Nelas, cada um pode colocar ou “vestir” sua própria crença.
Devemos aprender em outra parte nossa teologia ou filosofia (não é de surpreender que no geral as aprendamos com teólogos e filósofos).

Mas quando falamos de “vestir” nossa crença em tais imagens, não estou me referindo a usar a natureza para símiles ou metáforas à maneira dos poetas. Eu poderia na verdade ter dito “encher” ou “encarnar” em lugar de vestir.
Muitas pessoas, inclusive eu, jamais poderiam, a não ser por aquilo que a natureza nos faz, ter qualquer conteúdo para colocar nas palavras que devemos usar ao confessar nossa fé. A natureza jamais me ensinou que existe um Deus de glória e de infinita majestade. Tive de aprender isso de outra forma. Mas a natureza deu à palavra glória um significado para mim. Ainda não sei onde poderia tê-lo encontrado a não ser nela. Não vejo como o “temor” de Deus poderia ter qualquer significado para mim além dos mínimos esforços para manter-me seguro, se não tivesse tido oportunidade de ver despenhadeiros medonhos e penhascos inacessíveis. E se a natureza jamais tivesse despertado em mim certos anseios, áreas imensas do que agora posso chamar de “amor” de Deus jamais existiriam, no que me é dado ver.

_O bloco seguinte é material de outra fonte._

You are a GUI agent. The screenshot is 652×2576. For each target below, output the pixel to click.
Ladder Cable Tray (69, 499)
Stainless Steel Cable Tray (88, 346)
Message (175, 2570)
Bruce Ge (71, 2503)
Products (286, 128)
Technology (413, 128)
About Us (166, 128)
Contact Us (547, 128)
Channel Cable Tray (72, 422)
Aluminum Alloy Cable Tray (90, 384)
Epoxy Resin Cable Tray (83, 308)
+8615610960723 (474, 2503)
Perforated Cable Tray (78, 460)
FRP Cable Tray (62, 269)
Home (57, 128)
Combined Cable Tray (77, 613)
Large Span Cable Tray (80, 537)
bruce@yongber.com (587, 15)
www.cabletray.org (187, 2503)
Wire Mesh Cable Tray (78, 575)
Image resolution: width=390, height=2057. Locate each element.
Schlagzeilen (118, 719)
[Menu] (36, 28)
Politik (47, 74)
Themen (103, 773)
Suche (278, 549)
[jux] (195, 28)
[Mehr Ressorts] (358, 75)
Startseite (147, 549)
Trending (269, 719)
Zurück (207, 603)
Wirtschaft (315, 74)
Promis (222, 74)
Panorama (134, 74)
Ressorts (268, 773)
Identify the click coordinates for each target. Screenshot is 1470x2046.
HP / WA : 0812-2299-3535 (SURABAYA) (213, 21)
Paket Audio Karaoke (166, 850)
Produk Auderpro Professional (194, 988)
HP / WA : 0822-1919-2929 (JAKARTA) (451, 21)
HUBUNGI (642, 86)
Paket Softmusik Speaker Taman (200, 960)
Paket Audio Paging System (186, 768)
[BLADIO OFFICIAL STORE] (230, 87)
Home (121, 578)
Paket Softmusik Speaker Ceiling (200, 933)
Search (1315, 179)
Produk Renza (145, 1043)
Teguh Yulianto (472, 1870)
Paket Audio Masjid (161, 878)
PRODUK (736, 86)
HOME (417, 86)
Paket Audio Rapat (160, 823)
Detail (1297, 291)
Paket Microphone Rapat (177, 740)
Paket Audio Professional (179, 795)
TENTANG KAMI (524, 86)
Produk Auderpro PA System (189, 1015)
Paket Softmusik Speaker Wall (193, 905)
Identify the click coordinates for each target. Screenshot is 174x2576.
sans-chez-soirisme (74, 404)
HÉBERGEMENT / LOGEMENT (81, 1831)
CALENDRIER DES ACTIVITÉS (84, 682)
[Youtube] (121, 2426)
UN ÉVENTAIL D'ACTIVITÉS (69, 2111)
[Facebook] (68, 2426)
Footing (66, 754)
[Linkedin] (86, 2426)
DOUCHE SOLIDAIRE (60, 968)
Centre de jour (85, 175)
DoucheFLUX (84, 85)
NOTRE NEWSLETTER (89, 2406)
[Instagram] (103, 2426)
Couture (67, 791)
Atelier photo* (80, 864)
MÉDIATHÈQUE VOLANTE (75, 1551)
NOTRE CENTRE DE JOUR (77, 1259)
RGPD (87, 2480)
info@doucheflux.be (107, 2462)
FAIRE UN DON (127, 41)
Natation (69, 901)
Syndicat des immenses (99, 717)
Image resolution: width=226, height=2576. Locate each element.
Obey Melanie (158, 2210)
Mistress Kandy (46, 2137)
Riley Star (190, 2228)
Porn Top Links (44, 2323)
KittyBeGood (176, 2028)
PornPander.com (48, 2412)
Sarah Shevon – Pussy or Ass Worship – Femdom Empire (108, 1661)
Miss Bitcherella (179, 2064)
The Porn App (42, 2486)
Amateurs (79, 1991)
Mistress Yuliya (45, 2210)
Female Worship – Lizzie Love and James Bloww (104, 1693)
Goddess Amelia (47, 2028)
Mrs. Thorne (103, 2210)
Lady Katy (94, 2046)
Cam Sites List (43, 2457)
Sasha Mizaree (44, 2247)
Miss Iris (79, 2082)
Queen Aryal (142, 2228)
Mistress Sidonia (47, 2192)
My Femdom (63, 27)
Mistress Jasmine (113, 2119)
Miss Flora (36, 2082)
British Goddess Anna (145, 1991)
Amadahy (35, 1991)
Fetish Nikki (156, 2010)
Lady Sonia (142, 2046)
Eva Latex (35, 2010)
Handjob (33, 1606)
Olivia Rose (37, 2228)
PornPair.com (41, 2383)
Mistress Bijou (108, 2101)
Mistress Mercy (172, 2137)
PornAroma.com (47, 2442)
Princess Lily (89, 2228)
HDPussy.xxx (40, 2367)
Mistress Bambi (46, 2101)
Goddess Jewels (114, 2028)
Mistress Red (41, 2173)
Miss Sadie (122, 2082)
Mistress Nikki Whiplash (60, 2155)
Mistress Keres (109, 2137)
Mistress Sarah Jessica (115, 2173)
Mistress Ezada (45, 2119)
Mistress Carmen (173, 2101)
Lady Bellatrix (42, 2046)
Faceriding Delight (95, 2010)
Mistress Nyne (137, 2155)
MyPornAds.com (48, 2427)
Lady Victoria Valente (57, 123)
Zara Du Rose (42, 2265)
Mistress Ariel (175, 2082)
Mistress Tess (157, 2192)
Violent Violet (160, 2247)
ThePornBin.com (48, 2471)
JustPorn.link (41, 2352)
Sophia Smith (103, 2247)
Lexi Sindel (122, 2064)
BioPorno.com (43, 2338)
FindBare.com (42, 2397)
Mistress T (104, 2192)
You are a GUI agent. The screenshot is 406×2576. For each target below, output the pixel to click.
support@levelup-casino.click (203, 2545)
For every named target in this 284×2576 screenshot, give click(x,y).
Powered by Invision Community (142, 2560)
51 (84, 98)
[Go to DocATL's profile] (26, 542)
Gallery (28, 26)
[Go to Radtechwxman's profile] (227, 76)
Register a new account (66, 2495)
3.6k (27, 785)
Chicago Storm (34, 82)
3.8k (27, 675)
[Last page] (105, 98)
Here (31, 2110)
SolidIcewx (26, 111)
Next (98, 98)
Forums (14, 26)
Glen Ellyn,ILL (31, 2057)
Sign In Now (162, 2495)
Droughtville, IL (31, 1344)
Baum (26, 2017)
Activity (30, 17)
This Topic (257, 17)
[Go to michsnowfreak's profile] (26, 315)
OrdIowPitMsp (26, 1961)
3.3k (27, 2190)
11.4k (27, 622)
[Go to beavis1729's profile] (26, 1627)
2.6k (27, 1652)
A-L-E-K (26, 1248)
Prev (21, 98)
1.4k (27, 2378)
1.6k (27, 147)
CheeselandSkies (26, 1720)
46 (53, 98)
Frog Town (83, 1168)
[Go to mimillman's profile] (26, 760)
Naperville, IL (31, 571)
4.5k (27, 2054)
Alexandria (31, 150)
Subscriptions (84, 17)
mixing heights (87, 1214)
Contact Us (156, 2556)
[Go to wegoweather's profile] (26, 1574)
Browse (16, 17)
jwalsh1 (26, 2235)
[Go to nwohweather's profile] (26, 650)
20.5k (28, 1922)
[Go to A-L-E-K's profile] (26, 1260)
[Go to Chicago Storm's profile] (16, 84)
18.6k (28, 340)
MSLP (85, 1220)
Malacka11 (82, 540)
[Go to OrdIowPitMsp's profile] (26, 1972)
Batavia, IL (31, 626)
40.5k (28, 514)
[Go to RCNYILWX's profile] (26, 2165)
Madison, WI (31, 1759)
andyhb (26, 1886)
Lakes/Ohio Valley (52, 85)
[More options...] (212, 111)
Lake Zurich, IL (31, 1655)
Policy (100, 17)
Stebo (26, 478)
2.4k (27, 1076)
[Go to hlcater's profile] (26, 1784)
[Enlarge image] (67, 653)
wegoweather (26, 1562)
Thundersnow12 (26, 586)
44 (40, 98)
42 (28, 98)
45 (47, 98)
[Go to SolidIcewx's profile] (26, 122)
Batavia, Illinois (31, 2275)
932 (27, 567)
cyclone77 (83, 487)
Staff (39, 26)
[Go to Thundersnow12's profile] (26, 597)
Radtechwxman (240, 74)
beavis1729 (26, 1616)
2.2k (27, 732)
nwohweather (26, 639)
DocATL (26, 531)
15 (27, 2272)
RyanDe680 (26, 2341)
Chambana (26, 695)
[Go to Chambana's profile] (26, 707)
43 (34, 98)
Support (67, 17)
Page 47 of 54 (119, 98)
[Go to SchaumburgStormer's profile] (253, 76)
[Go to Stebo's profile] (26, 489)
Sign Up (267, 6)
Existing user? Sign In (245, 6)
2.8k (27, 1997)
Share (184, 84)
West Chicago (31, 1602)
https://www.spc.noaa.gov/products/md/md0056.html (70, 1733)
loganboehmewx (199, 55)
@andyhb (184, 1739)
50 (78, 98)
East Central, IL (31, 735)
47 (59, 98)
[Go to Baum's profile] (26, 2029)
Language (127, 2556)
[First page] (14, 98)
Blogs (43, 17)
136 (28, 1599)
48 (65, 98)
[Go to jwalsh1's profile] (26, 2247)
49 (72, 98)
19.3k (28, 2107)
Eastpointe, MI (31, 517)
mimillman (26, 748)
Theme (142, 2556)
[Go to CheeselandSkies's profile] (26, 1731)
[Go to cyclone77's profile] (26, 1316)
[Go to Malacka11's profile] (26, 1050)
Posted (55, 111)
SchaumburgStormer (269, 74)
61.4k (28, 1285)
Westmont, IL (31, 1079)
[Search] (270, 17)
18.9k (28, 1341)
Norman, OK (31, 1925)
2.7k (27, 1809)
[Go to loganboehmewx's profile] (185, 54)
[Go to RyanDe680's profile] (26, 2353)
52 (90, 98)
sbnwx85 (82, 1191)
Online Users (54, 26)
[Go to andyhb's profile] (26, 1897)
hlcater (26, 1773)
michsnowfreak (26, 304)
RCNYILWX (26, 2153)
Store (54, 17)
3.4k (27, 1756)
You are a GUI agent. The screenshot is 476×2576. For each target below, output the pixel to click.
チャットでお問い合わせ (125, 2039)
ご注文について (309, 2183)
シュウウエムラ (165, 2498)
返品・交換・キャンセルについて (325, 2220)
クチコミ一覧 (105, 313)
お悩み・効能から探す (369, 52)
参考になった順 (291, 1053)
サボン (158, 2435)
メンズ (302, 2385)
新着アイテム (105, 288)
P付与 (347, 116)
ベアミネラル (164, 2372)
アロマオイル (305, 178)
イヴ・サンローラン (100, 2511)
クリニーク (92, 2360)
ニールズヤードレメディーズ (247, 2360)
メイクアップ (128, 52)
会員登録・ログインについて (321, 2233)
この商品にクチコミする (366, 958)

O fato de o cristão poder usar assim a natureza não é nem mesmo o início de uma prova de que o cristianismo é verdadeiro. Os que sofrem às mãos de deuses sombrios podem igualmente fazer uso dela (suponho eu) para o seu credo. Esse é justamente o ponto. A natureza não ensina.
Uma filosofia genuína pode às vezes validar uma experiência da natureza; uma experiência da natureza não pode dar validade a uma filosofia. A natureza não irá verificar qualquer proposição teológica ou metafísica (ou pelo menos não da maneira que consideramos agora); ela ajudará a revelar o seu significado. E, nas premissas cristãs, isso não se dará acidentalmente. Pode-se esperar que a glória criada nos proporcione vislumbres da não-criada: pois uma deriva da outra e de alguma forma a reflete.

De alguma forma. Mas talvez não de modo tão simples e direto como poderíamos supor a princípio. Como é lógico, todos os fatos destacados pelos amantes da natureza da outra escola são também fatos. Há vermes no ventre assim como primaveras na floresta. Tente reconciliá-los ou mostrar que não precisam necessariamente de reconciliação, e você estará se desviando da experiência direta da natureza - nosso tema presente - para a metafísica ou teodicéia, ou algo desse tipo. Isso pode ser sensato, mas penso que devemos mantê-lo distinto do amor da natureza. Enquanto estamos nesse nível, enquanto continuamos alegando falar daquilo que a natureza nos “disse” diretamente, é preciso apegar-nos ao mesmo. Vimos uma imagem da glória. Não nos cabe descobrir um caminho direto através dela e além dela que leve a um crescente conhecimento de Deus. O caminho desaparece quase imediatamente. Terrores e mistérios, toda a profundidade dos conselhos de Deus e todo o emaranhado da história do universo o sufocam. Não podemos passar; não desse modo. E preciso entrar por um atalho - deixar as colinas e florestas e voltar aos nossos estudos, à igreja, às nossas Bíblias, aos nossos joelhos. De outra maneira o amor da natureza está começando a transformar-se numa religião.
E então, mesmo que não nos leve de volta aos deuses sombrios, nos levará a uma grande dose de tolice.